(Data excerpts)
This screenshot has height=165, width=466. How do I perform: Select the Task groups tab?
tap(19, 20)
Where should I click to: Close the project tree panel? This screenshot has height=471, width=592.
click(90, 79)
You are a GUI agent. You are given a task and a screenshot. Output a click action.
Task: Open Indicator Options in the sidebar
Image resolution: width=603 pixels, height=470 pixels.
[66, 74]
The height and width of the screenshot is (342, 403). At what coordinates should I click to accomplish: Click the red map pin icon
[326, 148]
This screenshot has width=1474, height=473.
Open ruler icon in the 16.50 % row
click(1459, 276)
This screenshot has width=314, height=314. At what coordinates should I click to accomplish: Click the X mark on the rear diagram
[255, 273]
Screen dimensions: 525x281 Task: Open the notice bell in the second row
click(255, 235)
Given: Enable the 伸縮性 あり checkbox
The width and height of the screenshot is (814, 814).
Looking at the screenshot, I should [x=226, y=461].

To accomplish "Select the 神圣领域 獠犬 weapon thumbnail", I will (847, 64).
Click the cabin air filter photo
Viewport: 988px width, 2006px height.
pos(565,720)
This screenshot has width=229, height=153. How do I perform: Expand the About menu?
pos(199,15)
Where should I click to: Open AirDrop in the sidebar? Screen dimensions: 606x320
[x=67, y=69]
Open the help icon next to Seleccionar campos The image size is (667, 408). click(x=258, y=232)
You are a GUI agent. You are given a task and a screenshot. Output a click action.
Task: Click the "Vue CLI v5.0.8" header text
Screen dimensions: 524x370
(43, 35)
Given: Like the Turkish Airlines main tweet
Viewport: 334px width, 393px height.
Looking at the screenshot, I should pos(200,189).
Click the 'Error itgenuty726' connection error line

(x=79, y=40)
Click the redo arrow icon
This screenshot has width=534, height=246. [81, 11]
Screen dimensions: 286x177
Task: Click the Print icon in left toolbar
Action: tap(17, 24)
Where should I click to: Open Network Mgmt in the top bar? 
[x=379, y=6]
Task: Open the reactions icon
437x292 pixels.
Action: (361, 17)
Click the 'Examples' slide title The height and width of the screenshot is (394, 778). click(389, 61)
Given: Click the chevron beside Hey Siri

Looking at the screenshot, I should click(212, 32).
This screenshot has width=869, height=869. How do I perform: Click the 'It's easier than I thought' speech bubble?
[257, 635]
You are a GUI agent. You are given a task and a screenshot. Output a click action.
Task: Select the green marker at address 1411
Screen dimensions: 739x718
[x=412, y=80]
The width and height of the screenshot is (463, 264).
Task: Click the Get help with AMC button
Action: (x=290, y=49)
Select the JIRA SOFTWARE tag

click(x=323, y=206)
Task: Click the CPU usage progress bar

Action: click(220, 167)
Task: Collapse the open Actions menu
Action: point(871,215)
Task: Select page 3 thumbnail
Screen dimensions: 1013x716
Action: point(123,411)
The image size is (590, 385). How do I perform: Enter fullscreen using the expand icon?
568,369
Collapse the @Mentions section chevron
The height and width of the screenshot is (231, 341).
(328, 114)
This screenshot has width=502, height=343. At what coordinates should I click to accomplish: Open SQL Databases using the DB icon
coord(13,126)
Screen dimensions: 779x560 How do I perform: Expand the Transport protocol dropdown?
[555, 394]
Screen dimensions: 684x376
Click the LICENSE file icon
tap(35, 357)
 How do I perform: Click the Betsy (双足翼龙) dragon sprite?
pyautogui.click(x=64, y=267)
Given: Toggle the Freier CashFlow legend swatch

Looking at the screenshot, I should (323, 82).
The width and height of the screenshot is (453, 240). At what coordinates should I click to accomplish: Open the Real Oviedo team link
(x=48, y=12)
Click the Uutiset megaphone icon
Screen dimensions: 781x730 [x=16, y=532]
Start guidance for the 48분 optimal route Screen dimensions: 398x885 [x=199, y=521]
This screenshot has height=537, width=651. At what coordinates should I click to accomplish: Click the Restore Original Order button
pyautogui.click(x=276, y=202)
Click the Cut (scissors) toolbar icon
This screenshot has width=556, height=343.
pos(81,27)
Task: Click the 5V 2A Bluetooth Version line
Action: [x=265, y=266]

» EXERCISE BRIEF
Transcribe the records. Keep every word exactly as it stands.

» TASK RESULT
This screenshot has height=165, width=466. How do I perform: Select the Task groups tab?
tap(19, 20)
Where should I click to: Close the project tree panel? This screenshot has height=471, width=592.
click(90, 79)
You are a GUI agent. You are given a task and a screenshot. Output a click action.
Task: Open Indicator Options in the sidebar
Image resolution: width=603 pixels, height=470 pixels.
[66, 74]
The height and width of the screenshot is (342, 403). At what coordinates should I click to accomplish: Click the red map pin icon
[326, 148]
This screenshot has width=1474, height=473.
Open ruler icon in the 16.50 % row
click(1459, 276)
This screenshot has width=314, height=314. At what coordinates should I click to accomplish: Click the X mark on the rear diagram
[255, 273]
Screen dimensions: 525x281 Task: Open the notice bell in the second row
click(255, 235)
Given: Enable the 伸縮性 あり checkbox
The width and height of the screenshot is (814, 814).
Looking at the screenshot, I should [x=226, y=461].

To accomplish "Select the 神圣领域 獠犬 weapon thumbnail", I will (847, 64).
Click the cabin air filter photo
Viewport: 988px width, 2006px height.
pos(565,720)
This screenshot has width=229, height=153. How do I perform: Expand the About menu?
pos(199,15)
Where should I click to: Open AirDrop in the sidebar? Screen dimensions: 606x320
[x=67, y=69]
Open the help icon next to Seleccionar campos The image size is (667, 408). click(x=258, y=232)
You are a GUI agent. You are given a task and a screenshot. Output a click action.
Task: Click the "Vue CLI v5.0.8" header text
Screen dimensions: 524x370
(43, 35)
Given: Like the Turkish Airlines main tweet
Viewport: 334px width, 393px height.
Looking at the screenshot, I should pos(200,189).
Click the 'Error itgenuty726' connection error line

(x=79, y=40)
Click the redo arrow icon
This screenshot has width=534, height=246. [81, 11]
Screen dimensions: 286x177
Task: Click the Print icon in left toolbar
Action: tap(17, 24)
Where should I click to: Open Network Mgmt in the top bar? 
[x=379, y=6]
Task: Open the reactions icon
437x292 pixels.
Action: (361, 17)
Click the 'Examples' slide title The height and width of the screenshot is (394, 778). click(389, 61)
Given: Click the chevron beside Hey Siri

Looking at the screenshot, I should click(212, 32).
This screenshot has width=869, height=869. How do I perform: Click the 'It's easier than I thought' speech bubble?
[257, 635]
You are a GUI agent. You are given a task and a screenshot. Output a click action.
Task: Select the green marker at address 1411
Screen dimensions: 739x718
[x=412, y=80]
The width and height of the screenshot is (463, 264).
Task: Click the Get help with AMC button
Action: (x=290, y=49)
Select the JIRA SOFTWARE tag

click(x=323, y=206)
Task: Click the CPU usage progress bar

Action: click(220, 167)
Task: Collapse the open Actions menu
Action: point(871,215)
Task: Select page 3 thumbnail
Screen dimensions: 1013x716
Action: point(123,411)
The image size is (590, 385). How do I perform: Enter fullscreen using the expand icon?
568,369
Collapse the @Mentions section chevron
The height and width of the screenshot is (231, 341).
(328, 114)
This screenshot has width=502, height=343. At what coordinates should I click to accomplish: Open SQL Databases using the DB icon
coord(13,126)
Screen dimensions: 779x560 How do I perform: Expand the Transport protocol dropdown?
[555, 394]
Screen dimensions: 684x376
Click the LICENSE file icon
tap(35, 357)
 How do I perform: Click the Betsy (双足翼龙) dragon sprite?
pyautogui.click(x=64, y=267)
Given: Toggle the Freier CashFlow legend swatch

Looking at the screenshot, I should (323, 82).
The width and height of the screenshot is (453, 240). At what coordinates should I click to accomplish: Open the Real Oviedo team link
(x=48, y=12)
Click the Uutiset megaphone icon
Screen dimensions: 781x730 [x=16, y=532]
Start guidance for the 48분 optimal route Screen dimensions: 398x885 [x=199, y=521]
This screenshot has height=537, width=651. At what coordinates should I click to accomplish: Click the Restore Original Order button
pyautogui.click(x=276, y=202)
Click the Cut (scissors) toolbar icon
This screenshot has width=556, height=343.
pos(81,27)
Task: Click the 5V 2A Bluetooth Version line
Action: [x=265, y=266]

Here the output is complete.